__Exercise requirements__. Please print every one of the entries below word for word, each on its own line.

◇ ◇ ◇ ◇ ◇

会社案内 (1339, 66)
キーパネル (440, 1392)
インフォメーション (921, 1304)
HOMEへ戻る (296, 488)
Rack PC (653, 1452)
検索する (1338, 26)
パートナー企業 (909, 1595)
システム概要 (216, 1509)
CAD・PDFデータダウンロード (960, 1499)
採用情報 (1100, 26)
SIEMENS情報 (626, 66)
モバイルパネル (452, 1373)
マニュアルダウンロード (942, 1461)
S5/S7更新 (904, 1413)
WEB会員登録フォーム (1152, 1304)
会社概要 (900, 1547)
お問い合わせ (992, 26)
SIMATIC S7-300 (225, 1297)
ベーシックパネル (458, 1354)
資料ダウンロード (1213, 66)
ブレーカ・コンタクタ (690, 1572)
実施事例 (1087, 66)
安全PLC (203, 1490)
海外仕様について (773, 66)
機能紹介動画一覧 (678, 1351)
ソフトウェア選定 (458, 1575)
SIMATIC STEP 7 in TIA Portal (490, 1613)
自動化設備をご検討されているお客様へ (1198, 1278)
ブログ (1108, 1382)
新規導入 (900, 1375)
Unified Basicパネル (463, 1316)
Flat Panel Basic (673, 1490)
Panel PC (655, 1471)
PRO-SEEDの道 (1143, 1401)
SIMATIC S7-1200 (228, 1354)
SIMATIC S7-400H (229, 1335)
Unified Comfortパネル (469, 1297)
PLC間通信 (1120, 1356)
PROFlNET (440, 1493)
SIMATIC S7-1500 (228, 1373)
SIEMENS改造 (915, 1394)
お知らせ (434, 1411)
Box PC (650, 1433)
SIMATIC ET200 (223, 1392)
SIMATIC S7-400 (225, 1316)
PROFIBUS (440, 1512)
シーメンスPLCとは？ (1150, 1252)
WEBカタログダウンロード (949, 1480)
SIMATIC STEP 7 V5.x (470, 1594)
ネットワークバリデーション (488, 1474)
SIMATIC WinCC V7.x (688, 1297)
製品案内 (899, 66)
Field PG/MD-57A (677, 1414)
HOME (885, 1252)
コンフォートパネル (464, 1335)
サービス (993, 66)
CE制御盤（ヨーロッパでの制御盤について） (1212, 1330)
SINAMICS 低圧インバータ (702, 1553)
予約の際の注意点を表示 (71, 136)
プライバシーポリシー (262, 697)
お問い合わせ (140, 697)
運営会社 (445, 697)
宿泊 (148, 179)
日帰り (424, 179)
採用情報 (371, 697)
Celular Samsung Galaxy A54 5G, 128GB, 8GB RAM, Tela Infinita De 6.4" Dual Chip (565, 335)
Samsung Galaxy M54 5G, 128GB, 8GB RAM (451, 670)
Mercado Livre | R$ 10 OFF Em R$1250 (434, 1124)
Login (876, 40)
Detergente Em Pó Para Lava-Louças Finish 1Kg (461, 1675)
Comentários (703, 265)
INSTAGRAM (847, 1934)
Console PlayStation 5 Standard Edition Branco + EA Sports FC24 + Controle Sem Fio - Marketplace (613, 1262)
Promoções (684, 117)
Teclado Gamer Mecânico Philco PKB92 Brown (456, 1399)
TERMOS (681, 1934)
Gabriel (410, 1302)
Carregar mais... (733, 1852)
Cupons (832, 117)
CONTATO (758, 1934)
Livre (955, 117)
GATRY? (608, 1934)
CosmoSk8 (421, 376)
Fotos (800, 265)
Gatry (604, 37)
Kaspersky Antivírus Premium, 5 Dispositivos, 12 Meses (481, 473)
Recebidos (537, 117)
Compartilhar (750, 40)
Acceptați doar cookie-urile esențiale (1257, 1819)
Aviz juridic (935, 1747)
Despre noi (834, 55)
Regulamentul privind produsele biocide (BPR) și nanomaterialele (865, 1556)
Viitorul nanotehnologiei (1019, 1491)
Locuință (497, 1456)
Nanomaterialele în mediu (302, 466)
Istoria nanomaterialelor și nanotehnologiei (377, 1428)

◇ ◇ ◇ ◇ ◇

__Answer below__.
会社案内 (1339, 66)
キーパネル (440, 1392)
インフォメーション (921, 1304)
HOMEへ戻る (296, 488)
Rack PC (653, 1452)
検索する (1338, 26)
パートナー企業 (909, 1595)
システム概要 (216, 1509)
CAD・PDFデータダウンロード (960, 1499)
採用情報 (1100, 26)
SIEMENS情報 (626, 66)
モバイルパネル (452, 1373)
マニュアルダウンロード (942, 1461)
S5/S7更新 (904, 1413)
WEB会員登録フォーム (1152, 1304)
会社概要 (900, 1547)
お問い合わせ (992, 26)
SIMATIC S7-300 (225, 1297)
ベーシックパネル (458, 1354)
資料ダウンロード (1213, 66)
ブレーカ・コンタクタ (690, 1572)
実施事例 (1087, 66)
安全PLC (203, 1490)
海外仕様について (773, 66)
機能紹介動画一覧 (678, 1351)
ソフトウェア選定 (458, 1575)
SIMATIC STEP 7 in TIA Portal (490, 1613)
自動化設備をご検討されているお客様へ (1198, 1278)
ブログ (1108, 1382)
新規導入 (900, 1375)
Unified Basicパネル (463, 1316)
Flat Panel Basic (673, 1490)
Panel PC (655, 1471)
PRO-SEEDの道 (1143, 1401)
SIMATIC S7-1200 (228, 1354)
SIMATIC S7-400H (229, 1335)
Unified Comfortパネル (469, 1297)
PLC間通信 (1120, 1356)
PROFlNET (440, 1493)
SIMATIC S7-1500 (228, 1373)
SIEMENS改造 (915, 1394)
お知らせ (434, 1411)
Box PC (650, 1433)
SIMATIC ET200 (223, 1392)
SIMATIC S7-400 (225, 1316)
PROFIBUS (440, 1512)
シーメンスPLCとは？ (1150, 1252)
WEBカタログダウンロード (949, 1480)
SIMATIC STEP 7 V5.x (470, 1594)
ネットワークバリデーション (488, 1474)
SIMATIC WinCC V7.x (688, 1297)
製品案内 (899, 66)
Field PG/MD-57A (677, 1414)
HOME (885, 1252)
コンフォートパネル (464, 1335)
サービス (993, 66)
CE制御盤（ヨーロッパでの制御盤について） (1212, 1330)
SINAMICS 低圧インバータ (702, 1553)
予約の際の注意点を表示 (71, 136)
プライバシーポリシー (262, 697)
お問い合わせ (140, 697)
運営会社 (445, 697)
宿泊 (148, 179)
日帰り (424, 179)
採用情報 (371, 697)
Celular Samsung Galaxy A54 5G, 128GB, 8GB RAM, Tela Infinita De 6.4" Dual Chip (565, 335)
Samsung Galaxy M54 5G, 128GB, 8GB RAM (451, 670)
Mercado Livre | R$ 10 OFF Em R$1250 (434, 1124)
Login (876, 40)
Detergente Em Pó Para Lava-Louças Finish 1Kg (461, 1675)
Comentários (703, 265)
INSTAGRAM (847, 1934)
Console PlayStation 5 Standard Edition Branco + EA Sports FC24 + Controle Sem Fio - Marketplace (613, 1262)
Promoções (684, 117)
Teclado Gamer Mecânico Philco PKB92 Brown (456, 1399)
TERMOS (681, 1934)
Gabriel (410, 1302)
Carregar mais... (733, 1852)
Cupons (832, 117)
CONTATO (758, 1934)
Livre (955, 117)
GATRY? (608, 1934)
CosmoSk8 (421, 376)
Fotos (800, 265)
Gatry (604, 37)
Kaspersky Antivírus Premium, 5 Dispositivos, 12 Meses (481, 473)
Recebidos (537, 117)
Compartilhar (750, 40)
Acceptați doar cookie-urile esențiale (1257, 1819)
Aviz juridic (935, 1747)
Despre noi (834, 55)
Regulamentul privind produsele biocide (BPR) și nanomaterialele (865, 1556)
Viitorul nanotehnologiei (1019, 1491)
Locuință (497, 1456)
Nanomaterialele în mediu (302, 466)
Istoria nanomaterialelor și nanotehnologiei (377, 1428)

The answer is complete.